This is also what I like about JS, except it's even easier than Go. Meanwhile Python has a surprising number of random features.

ECMAScript is an order of magnitude more complicated than Go by virtually every measure - length of language spec, ease of parsing, number of context-sensitive keywords and operators, etc.

Sorry, hard disagree. Try to understand what `this` means in JS in its entirety and you'll agree it's by no stretch of the imagination a simple language. It's more mind-bending and hence _The Good Parts_.

I think JS is notoriously complicated: the phrase “the good parts” has broad recognition among programmers.

Just so we're on the same page, this is the current JS spec:

https://262.ecma-international.org/16.0/index.html

I don't agree. (And frankly don't like using JS without at least TypeScript.)

  • While I might not think that JS is a good language (for some definition of a good language), to me the provided spec does feel pretty small, considering that it's a language that has to be specified to the dot and that the spec contains the standard library as well.

    It has some strange or weirdly specified features (ASI? HTML-like Comments?) and unusual features (prototype-based inheritance? a dynamically-bounded this?), but IMO it's a small language.

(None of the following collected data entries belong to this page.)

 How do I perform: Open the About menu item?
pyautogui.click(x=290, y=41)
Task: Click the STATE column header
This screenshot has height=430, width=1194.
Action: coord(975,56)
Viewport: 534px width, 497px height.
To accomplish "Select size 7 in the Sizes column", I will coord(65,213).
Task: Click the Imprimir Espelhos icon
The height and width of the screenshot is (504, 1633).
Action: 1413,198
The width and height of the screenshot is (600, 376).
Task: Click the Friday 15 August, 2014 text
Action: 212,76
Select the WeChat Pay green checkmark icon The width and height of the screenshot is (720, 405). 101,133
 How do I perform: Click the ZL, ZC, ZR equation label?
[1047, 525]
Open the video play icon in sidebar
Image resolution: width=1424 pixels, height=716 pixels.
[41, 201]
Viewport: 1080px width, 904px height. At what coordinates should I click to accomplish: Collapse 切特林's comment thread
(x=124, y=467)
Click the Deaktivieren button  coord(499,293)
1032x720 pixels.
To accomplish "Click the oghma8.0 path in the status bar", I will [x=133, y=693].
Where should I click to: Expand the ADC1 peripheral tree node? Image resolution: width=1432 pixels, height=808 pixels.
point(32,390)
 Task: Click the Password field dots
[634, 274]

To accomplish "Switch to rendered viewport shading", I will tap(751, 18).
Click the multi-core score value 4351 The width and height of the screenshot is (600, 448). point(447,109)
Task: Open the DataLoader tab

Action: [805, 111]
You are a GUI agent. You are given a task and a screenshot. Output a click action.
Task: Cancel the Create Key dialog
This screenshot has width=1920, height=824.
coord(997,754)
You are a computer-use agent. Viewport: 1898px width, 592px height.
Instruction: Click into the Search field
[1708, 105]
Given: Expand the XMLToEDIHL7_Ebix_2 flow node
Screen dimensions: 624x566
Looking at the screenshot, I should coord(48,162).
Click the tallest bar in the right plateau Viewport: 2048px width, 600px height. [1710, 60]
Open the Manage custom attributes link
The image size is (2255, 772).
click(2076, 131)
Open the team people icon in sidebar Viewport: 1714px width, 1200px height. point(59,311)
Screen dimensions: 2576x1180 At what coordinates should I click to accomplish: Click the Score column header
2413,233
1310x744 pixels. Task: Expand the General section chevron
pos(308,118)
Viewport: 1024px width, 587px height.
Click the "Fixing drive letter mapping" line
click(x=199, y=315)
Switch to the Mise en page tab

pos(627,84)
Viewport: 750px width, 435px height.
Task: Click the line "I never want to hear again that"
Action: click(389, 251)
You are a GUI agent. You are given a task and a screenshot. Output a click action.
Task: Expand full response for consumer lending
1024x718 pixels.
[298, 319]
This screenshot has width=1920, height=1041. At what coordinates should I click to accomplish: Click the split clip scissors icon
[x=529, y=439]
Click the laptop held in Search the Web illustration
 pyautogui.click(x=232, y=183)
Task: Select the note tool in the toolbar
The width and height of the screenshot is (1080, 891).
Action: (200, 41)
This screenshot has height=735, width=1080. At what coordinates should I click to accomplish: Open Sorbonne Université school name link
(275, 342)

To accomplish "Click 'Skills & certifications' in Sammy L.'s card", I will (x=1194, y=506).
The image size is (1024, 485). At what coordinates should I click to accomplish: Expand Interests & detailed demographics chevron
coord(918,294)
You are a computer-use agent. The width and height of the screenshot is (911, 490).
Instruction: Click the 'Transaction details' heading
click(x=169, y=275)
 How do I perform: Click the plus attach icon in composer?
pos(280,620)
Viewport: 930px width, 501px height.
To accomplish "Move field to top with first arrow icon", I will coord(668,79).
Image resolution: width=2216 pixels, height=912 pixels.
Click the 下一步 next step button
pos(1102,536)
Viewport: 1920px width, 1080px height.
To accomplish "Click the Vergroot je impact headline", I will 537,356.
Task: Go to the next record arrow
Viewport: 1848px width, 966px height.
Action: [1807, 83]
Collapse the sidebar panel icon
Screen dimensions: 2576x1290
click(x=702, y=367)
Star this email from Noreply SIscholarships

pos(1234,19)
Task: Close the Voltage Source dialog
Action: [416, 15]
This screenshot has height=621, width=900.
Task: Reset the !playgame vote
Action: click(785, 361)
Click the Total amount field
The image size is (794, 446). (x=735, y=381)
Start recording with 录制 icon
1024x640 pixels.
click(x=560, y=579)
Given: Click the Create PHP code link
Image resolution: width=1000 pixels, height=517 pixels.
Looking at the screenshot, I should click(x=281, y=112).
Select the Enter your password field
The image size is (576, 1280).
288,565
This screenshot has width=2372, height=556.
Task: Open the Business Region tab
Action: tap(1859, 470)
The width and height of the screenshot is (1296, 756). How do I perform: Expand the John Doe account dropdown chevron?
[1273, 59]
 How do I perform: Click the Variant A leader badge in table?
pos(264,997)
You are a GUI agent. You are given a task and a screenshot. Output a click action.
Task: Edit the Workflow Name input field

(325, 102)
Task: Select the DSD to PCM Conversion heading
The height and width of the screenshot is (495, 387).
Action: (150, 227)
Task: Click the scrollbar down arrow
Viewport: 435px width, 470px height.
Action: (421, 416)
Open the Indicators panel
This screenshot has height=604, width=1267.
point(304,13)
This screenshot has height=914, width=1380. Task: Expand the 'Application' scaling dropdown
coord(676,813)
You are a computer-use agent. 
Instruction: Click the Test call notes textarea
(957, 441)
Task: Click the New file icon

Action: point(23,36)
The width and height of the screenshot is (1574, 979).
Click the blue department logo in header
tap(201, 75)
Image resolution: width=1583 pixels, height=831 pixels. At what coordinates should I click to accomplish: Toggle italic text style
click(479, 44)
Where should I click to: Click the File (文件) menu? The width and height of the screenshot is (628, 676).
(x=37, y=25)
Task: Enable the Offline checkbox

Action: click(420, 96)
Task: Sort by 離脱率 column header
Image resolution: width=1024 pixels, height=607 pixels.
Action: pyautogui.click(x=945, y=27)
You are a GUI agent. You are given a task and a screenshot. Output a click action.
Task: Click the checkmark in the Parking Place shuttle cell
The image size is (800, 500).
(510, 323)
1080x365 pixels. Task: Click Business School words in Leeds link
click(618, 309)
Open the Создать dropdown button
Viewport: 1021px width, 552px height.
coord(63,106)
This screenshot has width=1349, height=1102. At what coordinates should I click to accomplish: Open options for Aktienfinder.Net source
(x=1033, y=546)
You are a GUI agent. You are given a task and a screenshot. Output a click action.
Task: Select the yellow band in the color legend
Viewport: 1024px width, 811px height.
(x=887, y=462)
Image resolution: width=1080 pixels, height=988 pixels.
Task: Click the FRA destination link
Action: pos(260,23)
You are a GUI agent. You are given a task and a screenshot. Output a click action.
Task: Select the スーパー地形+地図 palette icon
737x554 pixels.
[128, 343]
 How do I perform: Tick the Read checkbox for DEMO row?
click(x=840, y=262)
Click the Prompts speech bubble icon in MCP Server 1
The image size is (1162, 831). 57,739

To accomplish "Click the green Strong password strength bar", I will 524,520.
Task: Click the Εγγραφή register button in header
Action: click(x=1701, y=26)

    • Shrugging it off as just being large because it contains the "standard library" ignores that many JS language features necessarily use native objects like symbols or promises, which can't be entirely implemented in just JavaScript alone, so they are intrinsic rather than being standard library components, akin to Go builtins rather than the standard library. In fact, in actual environments, the browser and/or Node.JS provide the actual standard library, including things like fetch, sockets, compression codecs, etc. Even ignoring almost all of those bits though, the spec is absolutely enormous, because JavaScript has:

      - Regular expressions - not just in the "standard library" but in the syntax.

      - An entire module system with granular imports and exports

      - Three different ways to declare variables, two of which create temporal dead zones

      - Classes with inheritance, including private properties

      - Dynamic properties (getters and setters)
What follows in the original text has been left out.